----- Page text

Private equity secondaries funds fell in the middle of the pack in recent performance estimations.
Compared to VC secondaries, which came in as the weakest performer due to steep valuation declines, and real asset secondaries as the highest performer, PE secondaries generated positive yet modest preliminary returns.
Its 1-year horizon IRR is 7.93%, well above VC's 15.24% loss but significantly below the blowout 16.36% gain of real assets, according to the Secondaries PitchBook Benchmarks (as of Q1 2023).
PE's positive performance is a product of its mature, profitable assets and a challenging fundraising environment.
"PE secondaries have fared better than VC secondaries because, although PE assets more broadly did see write-downs, they were not as severe as the valuation drops in VC," said PitchBook fund strategies analyst Juliet Clemens.

----------
----- Records shown

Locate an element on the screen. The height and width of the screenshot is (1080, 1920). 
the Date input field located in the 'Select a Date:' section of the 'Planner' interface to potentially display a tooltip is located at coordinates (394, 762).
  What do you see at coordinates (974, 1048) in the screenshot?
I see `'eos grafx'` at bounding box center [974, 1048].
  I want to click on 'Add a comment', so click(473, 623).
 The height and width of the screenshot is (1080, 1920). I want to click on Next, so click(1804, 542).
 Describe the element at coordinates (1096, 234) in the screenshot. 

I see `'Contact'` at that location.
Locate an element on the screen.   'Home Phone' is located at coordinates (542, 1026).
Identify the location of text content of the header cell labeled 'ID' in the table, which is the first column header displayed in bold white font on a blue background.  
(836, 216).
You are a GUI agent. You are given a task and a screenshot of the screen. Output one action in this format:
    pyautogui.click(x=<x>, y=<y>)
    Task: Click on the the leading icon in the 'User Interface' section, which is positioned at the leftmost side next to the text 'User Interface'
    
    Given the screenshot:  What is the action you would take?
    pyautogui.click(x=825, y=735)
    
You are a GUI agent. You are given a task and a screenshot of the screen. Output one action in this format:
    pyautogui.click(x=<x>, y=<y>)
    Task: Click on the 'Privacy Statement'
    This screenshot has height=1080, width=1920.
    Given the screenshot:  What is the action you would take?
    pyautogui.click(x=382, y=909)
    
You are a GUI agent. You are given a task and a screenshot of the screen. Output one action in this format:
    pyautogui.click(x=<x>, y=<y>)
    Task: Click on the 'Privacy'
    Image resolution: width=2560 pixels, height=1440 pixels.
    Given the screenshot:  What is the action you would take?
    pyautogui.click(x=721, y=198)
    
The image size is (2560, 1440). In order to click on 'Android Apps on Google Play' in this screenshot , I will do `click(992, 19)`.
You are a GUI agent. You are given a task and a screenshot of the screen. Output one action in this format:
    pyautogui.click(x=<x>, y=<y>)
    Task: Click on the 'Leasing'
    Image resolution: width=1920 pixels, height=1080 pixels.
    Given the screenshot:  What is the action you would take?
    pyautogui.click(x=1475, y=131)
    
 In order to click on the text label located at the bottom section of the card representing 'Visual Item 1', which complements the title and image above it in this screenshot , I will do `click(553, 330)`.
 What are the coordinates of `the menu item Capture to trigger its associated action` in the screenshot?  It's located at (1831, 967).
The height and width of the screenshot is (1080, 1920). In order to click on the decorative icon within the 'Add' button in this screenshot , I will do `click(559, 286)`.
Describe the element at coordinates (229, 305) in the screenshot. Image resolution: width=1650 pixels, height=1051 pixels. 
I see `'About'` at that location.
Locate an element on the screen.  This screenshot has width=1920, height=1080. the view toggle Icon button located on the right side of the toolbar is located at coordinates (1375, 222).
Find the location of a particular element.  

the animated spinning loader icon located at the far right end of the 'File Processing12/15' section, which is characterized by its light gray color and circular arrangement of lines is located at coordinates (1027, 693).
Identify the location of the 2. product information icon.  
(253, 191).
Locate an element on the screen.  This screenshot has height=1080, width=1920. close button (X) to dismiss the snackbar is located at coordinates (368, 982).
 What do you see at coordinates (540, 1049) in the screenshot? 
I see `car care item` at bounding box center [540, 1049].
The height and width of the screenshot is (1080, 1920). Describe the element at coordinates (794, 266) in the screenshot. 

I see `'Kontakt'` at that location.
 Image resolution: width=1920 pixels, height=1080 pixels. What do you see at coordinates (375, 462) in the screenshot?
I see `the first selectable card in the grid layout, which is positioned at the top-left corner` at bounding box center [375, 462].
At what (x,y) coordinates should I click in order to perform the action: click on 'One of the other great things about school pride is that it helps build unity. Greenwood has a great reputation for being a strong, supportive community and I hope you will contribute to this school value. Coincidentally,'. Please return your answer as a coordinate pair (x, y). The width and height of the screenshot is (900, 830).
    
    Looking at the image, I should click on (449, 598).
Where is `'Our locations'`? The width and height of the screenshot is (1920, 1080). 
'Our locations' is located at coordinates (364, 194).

----------

▸ Action item
Pick up the private equity secondaries article above where it stops, and add a few more sentences in the same style.

▸ Answer area
PE portfolio companies tend to be more mature than those of venture capital, which means they are already generating cash flow. This provides the asset class with some level of insulation from wild fluctuations in valuations, according to Clemens.
"While PE assets did see write-ups in [net asset value] in H2 2020 through H1 2021, the write-ups were not as high as those in VC," she said. "So when valuations did come back to earth, they did not fall as fast and hard as they did in VC."
Clemens said real assets received an overall boost due to a "commodities supercycle," where prices in oil and gas and critical minerals have undergone sustained increases. Coming off the tail end of a historical undercapitalization since 2015, a constricted supply of certain commodities has driven their prices up.
Secondaries overall marked its seventh consecutive quarter of outperformance relative to other asset classes.
In Q1 2023, the strategy outperformed the average of all private capital strategies by 3.1 percentage points, according to PitchBook's latest Global Fund Performance Report.
The surge in secondaries performance is a product of LP demand for liquidity coupled with plummeting private asset valuations and an unfavorable exit environment. In short, LPs want cash and GPs want to hold onto their assets—an optimal position for secondary solutions.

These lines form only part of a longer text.